EXERCISE INSTRUCTIONS:
From the entries below, return only the lines starting at the one that contains "How do I perform: Click the 824" and ending at the one that contains "Given: Sort table by Converted Rt % column", exactly as they stand.

╭─ EXTRACTED MATERIAL

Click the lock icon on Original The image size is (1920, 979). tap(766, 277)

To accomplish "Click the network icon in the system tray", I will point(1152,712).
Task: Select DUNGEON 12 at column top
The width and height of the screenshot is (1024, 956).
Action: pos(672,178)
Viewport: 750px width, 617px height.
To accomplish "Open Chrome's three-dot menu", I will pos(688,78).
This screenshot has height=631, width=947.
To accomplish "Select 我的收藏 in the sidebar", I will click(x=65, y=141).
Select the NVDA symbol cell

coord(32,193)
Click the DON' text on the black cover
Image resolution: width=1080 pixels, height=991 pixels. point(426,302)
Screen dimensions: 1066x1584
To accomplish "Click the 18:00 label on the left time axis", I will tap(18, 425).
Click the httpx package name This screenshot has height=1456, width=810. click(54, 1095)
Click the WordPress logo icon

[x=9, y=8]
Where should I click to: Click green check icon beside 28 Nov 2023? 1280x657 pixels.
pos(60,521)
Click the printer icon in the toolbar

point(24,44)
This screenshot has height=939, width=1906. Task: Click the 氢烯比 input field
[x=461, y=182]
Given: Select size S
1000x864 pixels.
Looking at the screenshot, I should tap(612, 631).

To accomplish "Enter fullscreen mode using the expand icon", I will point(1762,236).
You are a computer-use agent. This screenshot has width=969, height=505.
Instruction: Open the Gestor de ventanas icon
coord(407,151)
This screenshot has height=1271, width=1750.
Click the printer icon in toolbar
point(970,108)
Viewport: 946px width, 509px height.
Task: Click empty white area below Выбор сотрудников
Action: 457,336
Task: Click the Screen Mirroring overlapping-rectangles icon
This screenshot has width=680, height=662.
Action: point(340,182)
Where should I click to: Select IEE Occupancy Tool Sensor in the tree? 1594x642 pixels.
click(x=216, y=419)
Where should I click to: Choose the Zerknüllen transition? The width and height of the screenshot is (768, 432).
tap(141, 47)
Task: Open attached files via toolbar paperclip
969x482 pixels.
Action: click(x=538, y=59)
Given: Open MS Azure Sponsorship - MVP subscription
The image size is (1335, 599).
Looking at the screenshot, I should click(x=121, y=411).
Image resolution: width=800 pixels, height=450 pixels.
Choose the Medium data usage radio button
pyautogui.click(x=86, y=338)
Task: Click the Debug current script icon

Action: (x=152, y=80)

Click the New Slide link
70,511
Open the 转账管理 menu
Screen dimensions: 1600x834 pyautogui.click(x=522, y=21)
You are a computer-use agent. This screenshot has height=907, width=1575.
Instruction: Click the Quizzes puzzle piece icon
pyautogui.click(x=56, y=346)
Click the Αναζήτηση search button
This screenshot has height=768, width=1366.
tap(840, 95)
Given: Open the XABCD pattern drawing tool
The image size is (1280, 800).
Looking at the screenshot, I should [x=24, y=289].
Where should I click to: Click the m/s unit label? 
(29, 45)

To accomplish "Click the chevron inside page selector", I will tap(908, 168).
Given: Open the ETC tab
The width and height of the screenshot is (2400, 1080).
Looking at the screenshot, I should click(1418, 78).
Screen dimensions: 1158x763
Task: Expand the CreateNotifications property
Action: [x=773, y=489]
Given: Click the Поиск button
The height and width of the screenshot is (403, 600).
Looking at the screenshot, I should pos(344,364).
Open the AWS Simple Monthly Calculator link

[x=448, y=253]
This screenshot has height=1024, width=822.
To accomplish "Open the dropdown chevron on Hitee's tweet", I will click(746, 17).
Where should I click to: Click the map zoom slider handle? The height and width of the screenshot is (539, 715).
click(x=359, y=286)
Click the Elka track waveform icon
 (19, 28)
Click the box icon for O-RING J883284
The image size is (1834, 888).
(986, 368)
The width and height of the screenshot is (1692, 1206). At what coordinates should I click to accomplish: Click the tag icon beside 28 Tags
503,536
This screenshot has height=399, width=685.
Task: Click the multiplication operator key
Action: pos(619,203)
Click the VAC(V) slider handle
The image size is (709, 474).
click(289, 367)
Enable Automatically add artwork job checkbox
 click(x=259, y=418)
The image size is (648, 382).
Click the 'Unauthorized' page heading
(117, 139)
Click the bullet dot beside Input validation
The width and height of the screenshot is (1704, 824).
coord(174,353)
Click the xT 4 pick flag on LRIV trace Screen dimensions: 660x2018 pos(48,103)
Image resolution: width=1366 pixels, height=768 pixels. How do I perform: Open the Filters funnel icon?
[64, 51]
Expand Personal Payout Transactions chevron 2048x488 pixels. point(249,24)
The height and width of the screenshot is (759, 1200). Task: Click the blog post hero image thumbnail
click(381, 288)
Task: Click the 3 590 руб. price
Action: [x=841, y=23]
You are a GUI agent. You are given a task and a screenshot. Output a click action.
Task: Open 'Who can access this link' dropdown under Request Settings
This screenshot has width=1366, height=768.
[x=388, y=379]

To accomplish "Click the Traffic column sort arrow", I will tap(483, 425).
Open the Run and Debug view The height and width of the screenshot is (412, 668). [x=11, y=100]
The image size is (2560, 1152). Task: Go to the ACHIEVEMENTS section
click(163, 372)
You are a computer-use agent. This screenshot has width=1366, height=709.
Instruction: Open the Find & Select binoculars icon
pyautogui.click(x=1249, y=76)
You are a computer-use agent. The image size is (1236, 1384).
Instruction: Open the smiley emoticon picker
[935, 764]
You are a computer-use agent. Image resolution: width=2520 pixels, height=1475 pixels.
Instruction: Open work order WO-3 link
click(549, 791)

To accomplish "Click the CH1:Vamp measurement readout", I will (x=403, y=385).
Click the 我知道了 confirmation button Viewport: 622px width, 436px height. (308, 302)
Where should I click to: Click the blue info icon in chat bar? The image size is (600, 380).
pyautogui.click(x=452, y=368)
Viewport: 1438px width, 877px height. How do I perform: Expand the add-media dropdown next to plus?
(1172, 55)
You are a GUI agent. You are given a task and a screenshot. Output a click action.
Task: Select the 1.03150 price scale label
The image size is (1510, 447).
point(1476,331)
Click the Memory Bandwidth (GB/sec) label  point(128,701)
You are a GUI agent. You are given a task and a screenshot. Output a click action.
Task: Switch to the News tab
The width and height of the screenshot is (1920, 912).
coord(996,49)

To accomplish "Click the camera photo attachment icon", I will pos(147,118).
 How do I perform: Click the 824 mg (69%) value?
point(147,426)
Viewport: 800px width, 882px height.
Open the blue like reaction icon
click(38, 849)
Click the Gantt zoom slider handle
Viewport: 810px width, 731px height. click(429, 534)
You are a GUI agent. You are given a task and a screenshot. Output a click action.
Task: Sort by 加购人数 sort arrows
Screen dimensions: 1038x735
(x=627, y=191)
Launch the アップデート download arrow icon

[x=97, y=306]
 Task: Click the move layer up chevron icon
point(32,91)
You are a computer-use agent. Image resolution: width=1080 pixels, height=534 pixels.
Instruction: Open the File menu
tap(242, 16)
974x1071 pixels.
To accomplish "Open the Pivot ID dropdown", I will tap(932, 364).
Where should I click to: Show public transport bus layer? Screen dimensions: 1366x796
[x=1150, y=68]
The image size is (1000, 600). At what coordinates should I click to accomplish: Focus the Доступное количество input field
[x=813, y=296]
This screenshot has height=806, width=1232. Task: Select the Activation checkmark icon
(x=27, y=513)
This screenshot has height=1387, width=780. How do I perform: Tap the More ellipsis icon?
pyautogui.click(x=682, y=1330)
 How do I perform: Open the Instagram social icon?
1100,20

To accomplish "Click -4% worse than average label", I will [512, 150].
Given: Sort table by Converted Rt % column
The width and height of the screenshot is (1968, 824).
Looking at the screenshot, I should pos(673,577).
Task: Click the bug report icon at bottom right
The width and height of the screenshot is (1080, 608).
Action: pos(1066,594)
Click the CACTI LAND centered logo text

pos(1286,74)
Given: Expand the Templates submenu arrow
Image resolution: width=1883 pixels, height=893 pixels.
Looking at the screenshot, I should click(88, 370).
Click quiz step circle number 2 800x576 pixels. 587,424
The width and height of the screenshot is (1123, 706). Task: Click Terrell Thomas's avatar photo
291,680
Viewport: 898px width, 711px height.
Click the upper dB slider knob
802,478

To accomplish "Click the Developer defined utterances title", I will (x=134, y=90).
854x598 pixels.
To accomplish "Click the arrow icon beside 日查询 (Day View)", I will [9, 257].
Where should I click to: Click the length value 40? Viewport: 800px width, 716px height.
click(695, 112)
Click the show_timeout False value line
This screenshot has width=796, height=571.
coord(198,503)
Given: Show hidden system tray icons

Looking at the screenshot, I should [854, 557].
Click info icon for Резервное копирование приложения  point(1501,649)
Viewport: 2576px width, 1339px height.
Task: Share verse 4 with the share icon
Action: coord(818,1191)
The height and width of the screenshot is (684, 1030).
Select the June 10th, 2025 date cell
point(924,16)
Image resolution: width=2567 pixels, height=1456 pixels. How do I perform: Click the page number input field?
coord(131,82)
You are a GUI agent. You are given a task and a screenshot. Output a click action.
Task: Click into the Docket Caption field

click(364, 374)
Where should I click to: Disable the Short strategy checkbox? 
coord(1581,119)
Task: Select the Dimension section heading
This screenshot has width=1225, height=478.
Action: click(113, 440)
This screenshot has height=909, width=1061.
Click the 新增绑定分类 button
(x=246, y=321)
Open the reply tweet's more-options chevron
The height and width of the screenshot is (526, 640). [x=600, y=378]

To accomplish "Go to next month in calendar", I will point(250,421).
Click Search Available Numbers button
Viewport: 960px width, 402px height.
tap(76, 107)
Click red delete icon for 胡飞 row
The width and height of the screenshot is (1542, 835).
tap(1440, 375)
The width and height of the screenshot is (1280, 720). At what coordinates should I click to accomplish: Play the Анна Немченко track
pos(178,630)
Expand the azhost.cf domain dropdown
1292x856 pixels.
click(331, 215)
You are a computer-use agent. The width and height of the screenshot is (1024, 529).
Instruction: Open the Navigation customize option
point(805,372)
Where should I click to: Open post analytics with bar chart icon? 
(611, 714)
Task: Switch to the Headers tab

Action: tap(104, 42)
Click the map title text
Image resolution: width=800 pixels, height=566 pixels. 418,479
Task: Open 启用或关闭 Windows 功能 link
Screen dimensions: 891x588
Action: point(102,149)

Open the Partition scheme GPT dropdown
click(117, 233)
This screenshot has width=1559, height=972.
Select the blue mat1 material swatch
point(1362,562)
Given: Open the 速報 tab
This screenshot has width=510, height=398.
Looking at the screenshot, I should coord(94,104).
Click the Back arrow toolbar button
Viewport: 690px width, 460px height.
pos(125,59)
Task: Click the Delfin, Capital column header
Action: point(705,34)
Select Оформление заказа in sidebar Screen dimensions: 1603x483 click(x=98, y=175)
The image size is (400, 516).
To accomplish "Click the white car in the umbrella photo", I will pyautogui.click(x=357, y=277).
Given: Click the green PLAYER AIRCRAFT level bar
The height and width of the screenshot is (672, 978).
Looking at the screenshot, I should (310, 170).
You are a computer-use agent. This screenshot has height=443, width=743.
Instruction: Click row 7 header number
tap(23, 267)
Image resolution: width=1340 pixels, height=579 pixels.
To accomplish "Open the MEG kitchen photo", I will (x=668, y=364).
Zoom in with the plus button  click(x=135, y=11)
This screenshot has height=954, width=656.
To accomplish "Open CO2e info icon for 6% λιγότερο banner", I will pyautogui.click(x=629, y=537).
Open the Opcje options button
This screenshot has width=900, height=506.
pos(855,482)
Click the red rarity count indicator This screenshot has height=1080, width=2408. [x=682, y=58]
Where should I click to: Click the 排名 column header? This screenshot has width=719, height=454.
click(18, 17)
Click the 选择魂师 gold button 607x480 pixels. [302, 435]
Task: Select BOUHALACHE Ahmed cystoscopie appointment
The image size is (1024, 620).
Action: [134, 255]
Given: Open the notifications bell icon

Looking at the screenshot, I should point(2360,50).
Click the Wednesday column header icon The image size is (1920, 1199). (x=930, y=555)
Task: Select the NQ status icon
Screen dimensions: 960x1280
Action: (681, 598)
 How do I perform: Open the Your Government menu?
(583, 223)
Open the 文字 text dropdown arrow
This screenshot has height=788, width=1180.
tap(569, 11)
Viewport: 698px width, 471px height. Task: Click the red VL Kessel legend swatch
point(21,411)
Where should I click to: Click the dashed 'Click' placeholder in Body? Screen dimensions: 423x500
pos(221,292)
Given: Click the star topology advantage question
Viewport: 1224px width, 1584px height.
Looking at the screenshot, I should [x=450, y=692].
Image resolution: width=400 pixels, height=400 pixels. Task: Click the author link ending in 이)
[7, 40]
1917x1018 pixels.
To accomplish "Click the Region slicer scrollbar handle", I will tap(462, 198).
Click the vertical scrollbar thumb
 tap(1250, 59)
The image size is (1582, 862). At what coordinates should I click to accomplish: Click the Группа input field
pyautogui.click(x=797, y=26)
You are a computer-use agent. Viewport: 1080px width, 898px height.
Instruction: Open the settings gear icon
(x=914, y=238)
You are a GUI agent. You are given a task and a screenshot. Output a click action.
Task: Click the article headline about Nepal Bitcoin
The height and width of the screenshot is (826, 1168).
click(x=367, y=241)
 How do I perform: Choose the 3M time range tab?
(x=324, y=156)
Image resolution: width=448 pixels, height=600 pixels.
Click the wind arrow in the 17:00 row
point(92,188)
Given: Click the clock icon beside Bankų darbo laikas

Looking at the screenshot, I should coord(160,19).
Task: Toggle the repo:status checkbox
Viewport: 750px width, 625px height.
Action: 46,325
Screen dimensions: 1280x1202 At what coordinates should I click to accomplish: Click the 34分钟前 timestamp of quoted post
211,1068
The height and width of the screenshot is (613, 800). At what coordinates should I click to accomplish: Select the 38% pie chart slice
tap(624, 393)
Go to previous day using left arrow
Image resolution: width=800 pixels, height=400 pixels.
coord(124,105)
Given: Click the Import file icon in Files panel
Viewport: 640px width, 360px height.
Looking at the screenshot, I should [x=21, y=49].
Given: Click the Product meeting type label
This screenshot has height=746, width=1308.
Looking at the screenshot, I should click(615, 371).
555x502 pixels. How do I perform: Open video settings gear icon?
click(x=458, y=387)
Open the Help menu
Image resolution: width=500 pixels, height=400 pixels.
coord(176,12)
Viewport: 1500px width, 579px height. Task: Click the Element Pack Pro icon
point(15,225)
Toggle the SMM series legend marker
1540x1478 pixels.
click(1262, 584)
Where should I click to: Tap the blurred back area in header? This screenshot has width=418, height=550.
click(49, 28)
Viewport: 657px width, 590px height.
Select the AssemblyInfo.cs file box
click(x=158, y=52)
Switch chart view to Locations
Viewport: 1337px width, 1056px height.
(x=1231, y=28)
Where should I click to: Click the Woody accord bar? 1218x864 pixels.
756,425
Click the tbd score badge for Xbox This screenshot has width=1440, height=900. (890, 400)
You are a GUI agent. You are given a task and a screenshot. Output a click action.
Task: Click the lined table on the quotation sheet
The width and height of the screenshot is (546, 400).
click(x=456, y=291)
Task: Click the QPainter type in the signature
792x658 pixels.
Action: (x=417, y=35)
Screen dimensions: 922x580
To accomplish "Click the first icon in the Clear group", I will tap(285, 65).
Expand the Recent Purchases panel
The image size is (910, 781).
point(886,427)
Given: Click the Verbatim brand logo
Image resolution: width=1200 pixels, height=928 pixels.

╰─

TASK ANSWER:
 How do I perform: Click the 824 mg (69%) value?
point(147,426)
Viewport: 800px width, 882px height.
Open the blue like reaction icon
click(38, 849)
Click the Gantt zoom slider handle
Viewport: 810px width, 731px height. click(429, 534)
You are a GUI agent. You are given a task and a screenshot. Output a click action.
Task: Sort by 加购人数 sort arrows
Screen dimensions: 1038x735
(x=627, y=191)
Launch the アップデート download arrow icon

[x=97, y=306]
 Task: Click the move layer up chevron icon
point(32,91)
You are a computer-use agent. Image resolution: width=1080 pixels, height=534 pixels.
Instruction: Open the File menu
tap(242, 16)
974x1071 pixels.
To accomplish "Open the Pivot ID dropdown", I will tap(932, 364).
Where should I click to: Show public transport bus layer? Screen dimensions: 1366x796
[x=1150, y=68]
The image size is (1000, 600). At what coordinates should I click to accomplish: Focus the Доступное количество input field
[x=813, y=296]
This screenshot has height=806, width=1232. Task: Select the Activation checkmark icon
(x=27, y=513)
This screenshot has height=1387, width=780. How do I perform: Tap the More ellipsis icon?
pyautogui.click(x=682, y=1330)
 How do I perform: Open the Instagram social icon?
1100,20

To accomplish "Click -4% worse than average label", I will [512, 150].
Given: Sort table by Converted Rt % column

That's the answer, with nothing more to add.